→ **WHAT THE TASK REQUIRES**: Report each line of the records below that holds the word "left".

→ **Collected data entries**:
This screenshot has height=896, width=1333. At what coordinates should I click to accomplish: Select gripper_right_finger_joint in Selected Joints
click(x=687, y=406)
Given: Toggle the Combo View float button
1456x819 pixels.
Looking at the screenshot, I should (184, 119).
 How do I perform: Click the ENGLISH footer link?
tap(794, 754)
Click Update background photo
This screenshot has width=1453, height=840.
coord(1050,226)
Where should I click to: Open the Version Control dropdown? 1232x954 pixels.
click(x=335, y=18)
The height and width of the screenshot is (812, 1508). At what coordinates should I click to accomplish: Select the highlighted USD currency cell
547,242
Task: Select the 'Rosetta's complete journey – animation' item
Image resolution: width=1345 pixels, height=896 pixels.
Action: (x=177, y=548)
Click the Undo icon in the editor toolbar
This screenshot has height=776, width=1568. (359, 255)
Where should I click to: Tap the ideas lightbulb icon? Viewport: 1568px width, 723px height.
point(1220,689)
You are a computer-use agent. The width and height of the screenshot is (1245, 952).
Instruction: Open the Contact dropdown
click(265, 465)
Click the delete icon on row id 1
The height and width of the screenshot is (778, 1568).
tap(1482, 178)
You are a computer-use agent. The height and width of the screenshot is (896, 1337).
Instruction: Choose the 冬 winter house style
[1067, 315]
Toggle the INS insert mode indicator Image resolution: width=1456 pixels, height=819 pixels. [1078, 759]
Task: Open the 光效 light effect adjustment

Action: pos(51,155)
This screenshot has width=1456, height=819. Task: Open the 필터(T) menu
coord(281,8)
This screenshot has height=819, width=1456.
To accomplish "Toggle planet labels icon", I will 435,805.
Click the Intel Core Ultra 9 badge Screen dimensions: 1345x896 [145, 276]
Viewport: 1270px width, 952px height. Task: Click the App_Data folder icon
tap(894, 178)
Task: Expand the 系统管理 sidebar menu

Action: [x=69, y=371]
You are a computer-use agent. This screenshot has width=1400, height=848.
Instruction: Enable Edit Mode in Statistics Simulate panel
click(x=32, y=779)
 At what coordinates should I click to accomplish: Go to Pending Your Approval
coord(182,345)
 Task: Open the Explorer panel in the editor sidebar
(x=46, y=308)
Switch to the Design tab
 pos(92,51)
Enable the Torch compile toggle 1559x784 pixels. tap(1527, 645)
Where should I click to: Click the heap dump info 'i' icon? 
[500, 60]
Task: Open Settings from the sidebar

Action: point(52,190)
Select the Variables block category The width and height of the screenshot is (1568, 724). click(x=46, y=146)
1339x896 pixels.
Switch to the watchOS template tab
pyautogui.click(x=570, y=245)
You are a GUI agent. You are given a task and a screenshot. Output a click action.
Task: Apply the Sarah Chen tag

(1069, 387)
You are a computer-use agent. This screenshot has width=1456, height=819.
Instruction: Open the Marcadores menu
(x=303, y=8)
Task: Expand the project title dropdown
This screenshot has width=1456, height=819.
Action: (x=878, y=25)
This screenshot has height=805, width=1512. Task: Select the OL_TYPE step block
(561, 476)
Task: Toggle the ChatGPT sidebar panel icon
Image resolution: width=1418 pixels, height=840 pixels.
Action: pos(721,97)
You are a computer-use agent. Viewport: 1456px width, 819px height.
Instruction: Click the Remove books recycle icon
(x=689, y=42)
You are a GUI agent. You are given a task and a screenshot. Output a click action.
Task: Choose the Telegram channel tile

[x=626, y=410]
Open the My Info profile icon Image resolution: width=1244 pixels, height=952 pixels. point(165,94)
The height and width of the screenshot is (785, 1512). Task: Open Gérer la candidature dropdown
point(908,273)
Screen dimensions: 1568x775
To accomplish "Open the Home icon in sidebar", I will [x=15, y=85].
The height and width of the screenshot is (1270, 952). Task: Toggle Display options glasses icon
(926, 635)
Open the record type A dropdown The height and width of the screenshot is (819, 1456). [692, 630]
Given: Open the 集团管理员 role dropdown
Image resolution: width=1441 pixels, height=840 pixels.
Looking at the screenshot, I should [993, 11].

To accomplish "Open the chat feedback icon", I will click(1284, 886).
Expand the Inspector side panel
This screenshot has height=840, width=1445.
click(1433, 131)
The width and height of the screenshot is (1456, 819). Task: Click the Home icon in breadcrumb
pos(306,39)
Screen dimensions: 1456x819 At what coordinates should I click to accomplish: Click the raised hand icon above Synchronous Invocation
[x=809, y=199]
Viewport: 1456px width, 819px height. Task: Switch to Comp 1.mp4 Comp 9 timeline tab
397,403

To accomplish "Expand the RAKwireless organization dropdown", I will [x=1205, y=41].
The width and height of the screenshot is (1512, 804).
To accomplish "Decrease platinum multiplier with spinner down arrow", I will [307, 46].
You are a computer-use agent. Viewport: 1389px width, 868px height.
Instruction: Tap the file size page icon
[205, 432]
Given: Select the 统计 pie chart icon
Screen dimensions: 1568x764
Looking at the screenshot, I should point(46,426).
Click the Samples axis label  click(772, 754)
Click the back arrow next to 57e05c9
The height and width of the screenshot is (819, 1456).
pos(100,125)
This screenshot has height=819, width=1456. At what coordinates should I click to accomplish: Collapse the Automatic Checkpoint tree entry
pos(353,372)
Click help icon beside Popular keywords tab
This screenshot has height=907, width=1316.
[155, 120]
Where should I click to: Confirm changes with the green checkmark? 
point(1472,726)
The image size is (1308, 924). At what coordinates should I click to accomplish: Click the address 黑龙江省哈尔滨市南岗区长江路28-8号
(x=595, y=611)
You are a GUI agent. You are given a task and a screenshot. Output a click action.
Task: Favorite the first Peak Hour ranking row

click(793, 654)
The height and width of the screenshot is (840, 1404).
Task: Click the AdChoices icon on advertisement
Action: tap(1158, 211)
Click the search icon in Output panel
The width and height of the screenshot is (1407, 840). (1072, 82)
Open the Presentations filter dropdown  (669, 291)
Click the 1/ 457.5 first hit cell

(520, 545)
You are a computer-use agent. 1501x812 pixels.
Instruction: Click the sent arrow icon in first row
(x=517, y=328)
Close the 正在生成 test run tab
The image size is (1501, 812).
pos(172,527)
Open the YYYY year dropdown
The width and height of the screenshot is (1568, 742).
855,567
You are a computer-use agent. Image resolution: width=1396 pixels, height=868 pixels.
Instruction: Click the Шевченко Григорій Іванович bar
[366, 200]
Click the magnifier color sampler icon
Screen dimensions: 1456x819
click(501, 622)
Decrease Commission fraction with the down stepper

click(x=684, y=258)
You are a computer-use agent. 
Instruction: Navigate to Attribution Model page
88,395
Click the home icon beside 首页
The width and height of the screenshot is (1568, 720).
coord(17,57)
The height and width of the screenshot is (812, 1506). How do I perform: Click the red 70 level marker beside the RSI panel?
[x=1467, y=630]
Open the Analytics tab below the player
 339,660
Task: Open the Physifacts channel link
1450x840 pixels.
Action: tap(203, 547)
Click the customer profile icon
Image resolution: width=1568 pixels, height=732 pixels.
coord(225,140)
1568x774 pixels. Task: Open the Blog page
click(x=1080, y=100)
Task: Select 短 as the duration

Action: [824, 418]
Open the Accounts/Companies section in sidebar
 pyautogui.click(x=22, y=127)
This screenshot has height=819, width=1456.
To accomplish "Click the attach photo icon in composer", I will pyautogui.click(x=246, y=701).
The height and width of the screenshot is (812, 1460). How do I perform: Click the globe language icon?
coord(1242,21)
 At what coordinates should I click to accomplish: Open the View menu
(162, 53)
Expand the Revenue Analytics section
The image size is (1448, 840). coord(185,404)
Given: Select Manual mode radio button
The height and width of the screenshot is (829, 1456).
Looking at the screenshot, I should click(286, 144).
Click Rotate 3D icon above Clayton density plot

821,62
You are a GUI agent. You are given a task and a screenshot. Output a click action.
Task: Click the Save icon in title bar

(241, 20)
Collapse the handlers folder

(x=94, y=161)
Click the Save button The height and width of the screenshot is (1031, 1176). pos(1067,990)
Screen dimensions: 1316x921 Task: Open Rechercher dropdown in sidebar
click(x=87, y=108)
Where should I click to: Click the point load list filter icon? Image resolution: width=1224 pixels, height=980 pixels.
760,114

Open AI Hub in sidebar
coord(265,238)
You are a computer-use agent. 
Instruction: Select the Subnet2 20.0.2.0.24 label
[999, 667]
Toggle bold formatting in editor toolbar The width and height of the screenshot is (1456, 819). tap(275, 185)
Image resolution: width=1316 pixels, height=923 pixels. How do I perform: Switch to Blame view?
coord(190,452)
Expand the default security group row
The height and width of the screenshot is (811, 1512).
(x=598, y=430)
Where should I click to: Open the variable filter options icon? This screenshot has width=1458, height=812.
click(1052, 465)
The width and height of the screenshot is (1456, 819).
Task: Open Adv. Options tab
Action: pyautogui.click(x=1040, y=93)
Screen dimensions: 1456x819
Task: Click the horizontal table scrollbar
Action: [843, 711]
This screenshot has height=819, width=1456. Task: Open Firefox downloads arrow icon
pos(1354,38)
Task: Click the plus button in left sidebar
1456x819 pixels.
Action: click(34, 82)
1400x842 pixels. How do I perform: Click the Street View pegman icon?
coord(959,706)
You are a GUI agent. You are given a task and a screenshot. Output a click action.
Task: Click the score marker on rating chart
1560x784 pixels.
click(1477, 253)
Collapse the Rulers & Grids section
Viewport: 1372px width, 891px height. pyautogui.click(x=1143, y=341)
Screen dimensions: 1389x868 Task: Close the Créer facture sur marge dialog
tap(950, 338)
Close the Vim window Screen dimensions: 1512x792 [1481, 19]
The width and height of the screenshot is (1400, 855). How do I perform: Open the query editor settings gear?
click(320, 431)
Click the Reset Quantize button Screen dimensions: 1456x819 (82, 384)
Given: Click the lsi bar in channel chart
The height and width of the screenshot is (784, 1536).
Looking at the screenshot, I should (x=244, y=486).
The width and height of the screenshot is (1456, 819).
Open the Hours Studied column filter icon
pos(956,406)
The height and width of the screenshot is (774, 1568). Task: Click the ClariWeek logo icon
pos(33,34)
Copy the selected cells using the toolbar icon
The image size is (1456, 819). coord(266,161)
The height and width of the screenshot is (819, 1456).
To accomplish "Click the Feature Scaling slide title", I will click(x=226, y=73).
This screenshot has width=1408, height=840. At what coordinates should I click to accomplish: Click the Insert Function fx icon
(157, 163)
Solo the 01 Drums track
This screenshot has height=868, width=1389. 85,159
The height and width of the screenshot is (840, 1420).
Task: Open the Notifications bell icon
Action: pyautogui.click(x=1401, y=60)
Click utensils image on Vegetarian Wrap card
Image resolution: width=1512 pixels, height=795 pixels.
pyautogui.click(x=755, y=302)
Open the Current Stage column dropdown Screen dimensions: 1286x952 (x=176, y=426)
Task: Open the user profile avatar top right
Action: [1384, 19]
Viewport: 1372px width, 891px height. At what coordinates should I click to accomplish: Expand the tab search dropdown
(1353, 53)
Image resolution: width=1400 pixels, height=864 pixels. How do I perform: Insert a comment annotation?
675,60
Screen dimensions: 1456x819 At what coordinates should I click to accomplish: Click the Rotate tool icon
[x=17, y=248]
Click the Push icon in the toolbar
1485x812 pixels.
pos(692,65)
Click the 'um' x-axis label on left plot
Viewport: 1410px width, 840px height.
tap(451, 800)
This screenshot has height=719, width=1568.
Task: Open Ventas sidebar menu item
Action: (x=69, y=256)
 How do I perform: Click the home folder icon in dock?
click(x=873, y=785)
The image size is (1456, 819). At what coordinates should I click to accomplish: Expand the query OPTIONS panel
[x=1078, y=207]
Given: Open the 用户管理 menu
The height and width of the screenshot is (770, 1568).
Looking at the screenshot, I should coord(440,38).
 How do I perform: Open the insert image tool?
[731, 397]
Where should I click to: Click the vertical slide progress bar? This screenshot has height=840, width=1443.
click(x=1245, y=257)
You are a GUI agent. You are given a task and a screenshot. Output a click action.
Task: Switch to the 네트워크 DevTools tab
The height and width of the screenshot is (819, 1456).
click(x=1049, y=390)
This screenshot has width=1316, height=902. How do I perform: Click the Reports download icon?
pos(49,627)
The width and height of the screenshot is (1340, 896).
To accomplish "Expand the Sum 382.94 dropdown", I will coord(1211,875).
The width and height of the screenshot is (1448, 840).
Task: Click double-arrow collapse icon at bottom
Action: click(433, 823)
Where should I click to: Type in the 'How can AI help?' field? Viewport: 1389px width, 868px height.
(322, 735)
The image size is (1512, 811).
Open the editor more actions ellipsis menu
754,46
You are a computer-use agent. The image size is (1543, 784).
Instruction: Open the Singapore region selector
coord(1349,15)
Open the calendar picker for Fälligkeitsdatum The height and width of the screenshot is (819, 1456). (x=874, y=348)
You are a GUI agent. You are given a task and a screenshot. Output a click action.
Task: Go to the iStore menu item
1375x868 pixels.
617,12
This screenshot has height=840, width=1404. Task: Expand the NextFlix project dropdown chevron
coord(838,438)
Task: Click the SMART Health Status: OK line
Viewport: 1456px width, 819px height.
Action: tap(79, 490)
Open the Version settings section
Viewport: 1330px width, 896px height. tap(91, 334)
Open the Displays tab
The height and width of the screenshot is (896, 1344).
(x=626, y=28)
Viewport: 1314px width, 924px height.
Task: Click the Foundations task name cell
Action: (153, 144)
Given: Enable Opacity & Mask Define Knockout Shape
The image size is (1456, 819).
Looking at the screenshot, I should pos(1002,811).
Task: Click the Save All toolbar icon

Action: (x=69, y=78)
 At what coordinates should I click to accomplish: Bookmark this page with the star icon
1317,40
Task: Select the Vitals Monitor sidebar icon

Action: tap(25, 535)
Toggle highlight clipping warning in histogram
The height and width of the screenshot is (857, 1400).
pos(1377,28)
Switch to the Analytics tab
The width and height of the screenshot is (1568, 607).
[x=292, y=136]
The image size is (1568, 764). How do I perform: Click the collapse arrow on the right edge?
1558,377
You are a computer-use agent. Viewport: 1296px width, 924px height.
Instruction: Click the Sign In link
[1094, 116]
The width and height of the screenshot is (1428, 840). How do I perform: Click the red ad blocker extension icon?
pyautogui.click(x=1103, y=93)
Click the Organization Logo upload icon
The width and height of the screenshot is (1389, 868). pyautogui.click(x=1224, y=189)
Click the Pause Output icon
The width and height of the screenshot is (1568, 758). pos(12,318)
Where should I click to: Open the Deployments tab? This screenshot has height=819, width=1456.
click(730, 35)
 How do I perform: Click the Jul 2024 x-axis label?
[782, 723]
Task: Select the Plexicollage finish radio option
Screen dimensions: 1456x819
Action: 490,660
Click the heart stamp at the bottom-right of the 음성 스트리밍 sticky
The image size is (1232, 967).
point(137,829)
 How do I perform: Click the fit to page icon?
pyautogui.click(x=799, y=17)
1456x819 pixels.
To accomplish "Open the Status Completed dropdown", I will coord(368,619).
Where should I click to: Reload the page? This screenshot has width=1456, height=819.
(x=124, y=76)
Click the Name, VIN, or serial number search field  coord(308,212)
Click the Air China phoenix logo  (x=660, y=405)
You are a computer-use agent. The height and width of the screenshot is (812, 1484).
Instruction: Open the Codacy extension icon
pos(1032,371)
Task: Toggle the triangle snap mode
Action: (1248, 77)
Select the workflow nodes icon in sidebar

→ **FINAL ANSWER**:
Task: Click the plus button in left sidebar
Click the 'um' x-axis label on left plot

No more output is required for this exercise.